WHAT IS BEING ASKED => Once the line with "The height and width of the screenshot is (639, 694)." is found, write it out along with each later line exactly, through the end of the entries, skipping every picture.

[Collected data entries]
======
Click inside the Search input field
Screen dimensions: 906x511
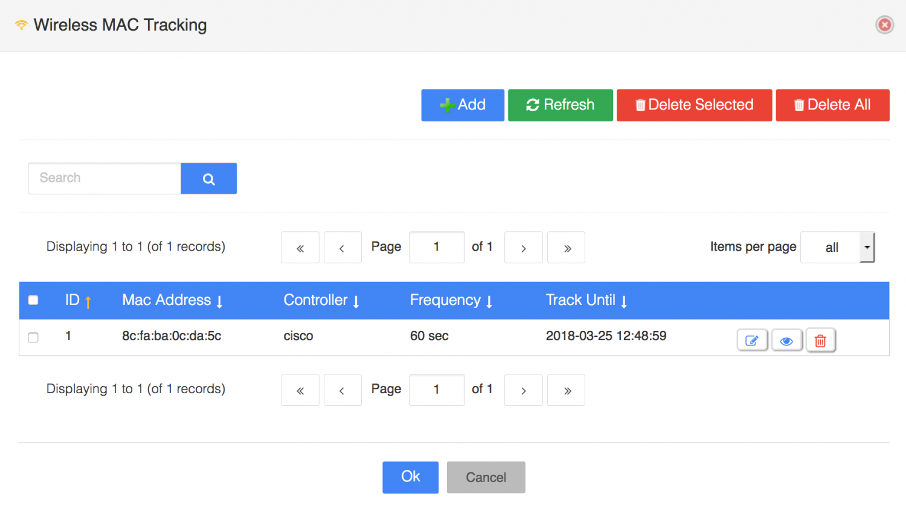pyautogui.click(x=103, y=178)
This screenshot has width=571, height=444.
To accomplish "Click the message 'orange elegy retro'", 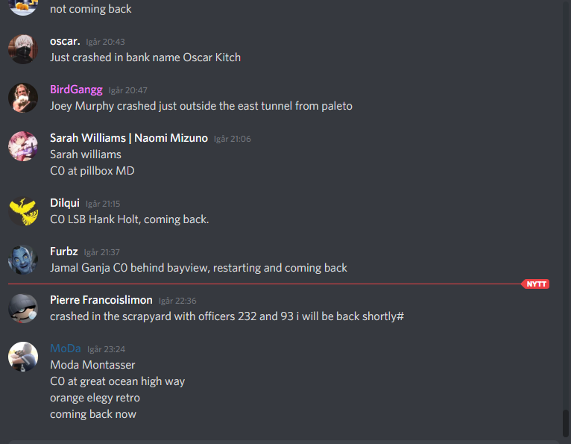I will click(95, 398).
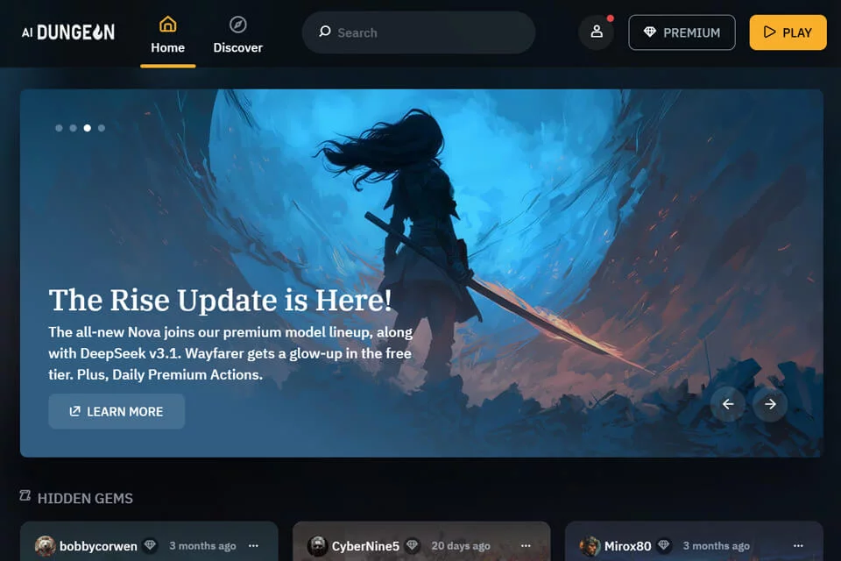The height and width of the screenshot is (561, 841).
Task: Focus the Search input field
Action: coord(419,32)
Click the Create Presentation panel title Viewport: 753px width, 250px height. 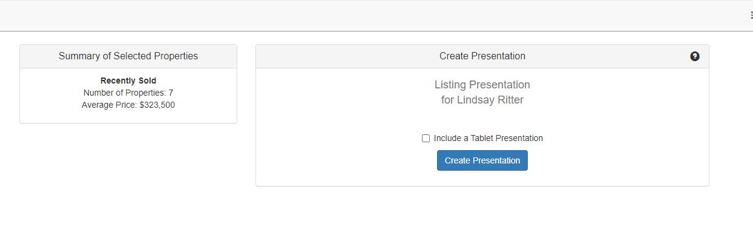482,56
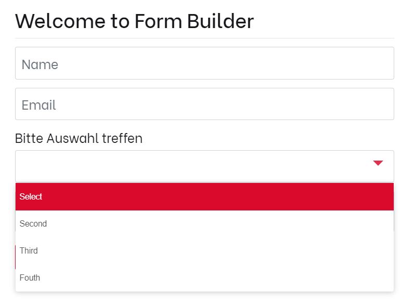Click the word Builder in the heading
The image size is (415, 304).
tap(220, 21)
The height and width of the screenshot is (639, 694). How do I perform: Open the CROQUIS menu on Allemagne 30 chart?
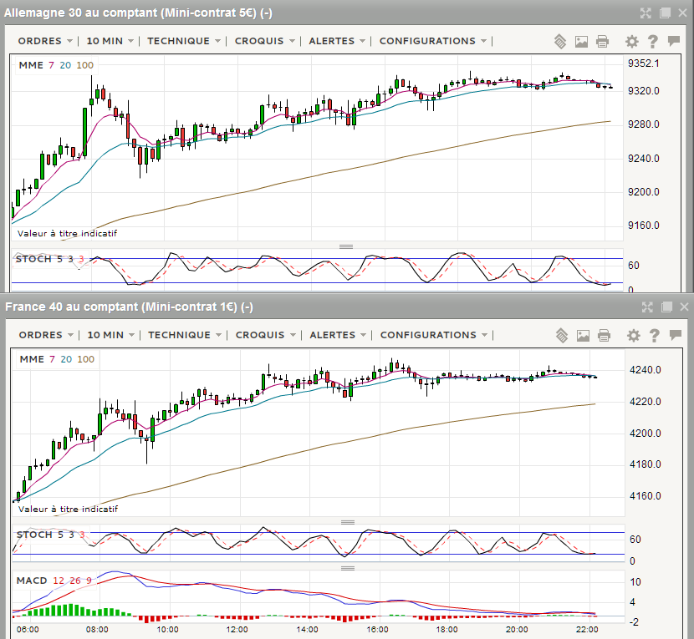pyautogui.click(x=264, y=41)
======
THE ANSWER =>
The height and width of the screenshot is (639, 694). How do I perform: Open the CROQUIS menu on Allemagne 30 chart?
pyautogui.click(x=264, y=41)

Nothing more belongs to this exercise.